Search the data for "label" and copy every matching line.

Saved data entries
◇ ◇ ◇ ◇

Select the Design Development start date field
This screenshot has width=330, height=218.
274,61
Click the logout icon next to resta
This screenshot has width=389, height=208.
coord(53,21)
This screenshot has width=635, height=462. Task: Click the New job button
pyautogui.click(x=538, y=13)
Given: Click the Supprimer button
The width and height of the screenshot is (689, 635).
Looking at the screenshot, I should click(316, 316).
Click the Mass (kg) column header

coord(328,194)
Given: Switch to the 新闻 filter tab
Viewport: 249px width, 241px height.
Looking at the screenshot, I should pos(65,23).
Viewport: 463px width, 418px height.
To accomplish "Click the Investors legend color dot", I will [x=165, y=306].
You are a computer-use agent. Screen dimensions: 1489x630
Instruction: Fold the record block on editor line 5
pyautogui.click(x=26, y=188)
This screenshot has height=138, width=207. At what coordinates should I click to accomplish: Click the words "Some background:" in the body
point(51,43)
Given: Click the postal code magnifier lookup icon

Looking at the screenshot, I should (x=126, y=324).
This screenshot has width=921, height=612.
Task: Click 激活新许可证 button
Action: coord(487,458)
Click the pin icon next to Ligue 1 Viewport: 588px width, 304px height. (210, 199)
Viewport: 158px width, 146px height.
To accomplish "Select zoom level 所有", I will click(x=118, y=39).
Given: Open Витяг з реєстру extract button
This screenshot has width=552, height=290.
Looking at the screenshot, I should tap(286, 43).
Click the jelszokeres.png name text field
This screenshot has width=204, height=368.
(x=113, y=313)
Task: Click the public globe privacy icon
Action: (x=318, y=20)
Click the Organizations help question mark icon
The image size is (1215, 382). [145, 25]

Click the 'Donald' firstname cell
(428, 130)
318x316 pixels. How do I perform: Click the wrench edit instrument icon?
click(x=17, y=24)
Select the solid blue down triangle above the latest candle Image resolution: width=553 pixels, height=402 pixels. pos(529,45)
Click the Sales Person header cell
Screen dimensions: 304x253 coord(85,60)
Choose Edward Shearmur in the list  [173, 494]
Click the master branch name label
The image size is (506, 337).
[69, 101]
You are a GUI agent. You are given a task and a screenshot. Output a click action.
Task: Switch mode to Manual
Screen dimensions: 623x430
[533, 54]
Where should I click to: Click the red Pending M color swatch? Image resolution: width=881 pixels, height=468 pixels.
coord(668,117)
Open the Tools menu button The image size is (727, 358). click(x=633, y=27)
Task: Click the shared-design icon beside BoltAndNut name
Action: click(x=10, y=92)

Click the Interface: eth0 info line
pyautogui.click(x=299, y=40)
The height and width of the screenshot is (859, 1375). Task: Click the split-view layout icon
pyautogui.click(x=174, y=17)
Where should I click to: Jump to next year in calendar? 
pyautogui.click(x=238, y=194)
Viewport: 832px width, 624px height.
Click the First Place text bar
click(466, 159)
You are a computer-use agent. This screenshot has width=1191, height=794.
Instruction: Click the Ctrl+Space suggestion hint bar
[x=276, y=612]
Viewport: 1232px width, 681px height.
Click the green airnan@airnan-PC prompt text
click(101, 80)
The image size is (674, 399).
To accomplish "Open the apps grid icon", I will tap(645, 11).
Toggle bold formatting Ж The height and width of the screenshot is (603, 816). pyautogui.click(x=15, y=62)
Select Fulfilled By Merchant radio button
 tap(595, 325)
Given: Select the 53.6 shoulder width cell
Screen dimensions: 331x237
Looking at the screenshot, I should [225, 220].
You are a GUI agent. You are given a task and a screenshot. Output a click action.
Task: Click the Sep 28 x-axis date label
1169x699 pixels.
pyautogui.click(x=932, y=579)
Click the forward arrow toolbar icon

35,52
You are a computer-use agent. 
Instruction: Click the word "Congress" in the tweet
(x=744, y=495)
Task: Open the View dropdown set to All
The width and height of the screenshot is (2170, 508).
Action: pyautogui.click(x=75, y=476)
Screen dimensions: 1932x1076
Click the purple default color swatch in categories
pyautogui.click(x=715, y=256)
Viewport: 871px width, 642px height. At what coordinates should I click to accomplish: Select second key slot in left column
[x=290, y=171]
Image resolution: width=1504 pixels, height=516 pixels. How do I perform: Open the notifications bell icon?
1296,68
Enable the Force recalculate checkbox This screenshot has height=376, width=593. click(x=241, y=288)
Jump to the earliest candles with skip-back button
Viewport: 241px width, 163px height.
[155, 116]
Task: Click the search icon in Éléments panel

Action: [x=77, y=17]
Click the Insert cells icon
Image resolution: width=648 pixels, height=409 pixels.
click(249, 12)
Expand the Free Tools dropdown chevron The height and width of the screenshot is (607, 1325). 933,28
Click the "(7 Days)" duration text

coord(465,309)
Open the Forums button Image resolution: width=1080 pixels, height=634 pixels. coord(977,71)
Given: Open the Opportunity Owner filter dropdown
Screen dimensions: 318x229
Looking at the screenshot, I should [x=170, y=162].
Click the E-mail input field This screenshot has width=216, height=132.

◇ ◇ ◇ ◇

## Solution below
Click the master branch name label
Task: Click the Sep 28 x-axis date label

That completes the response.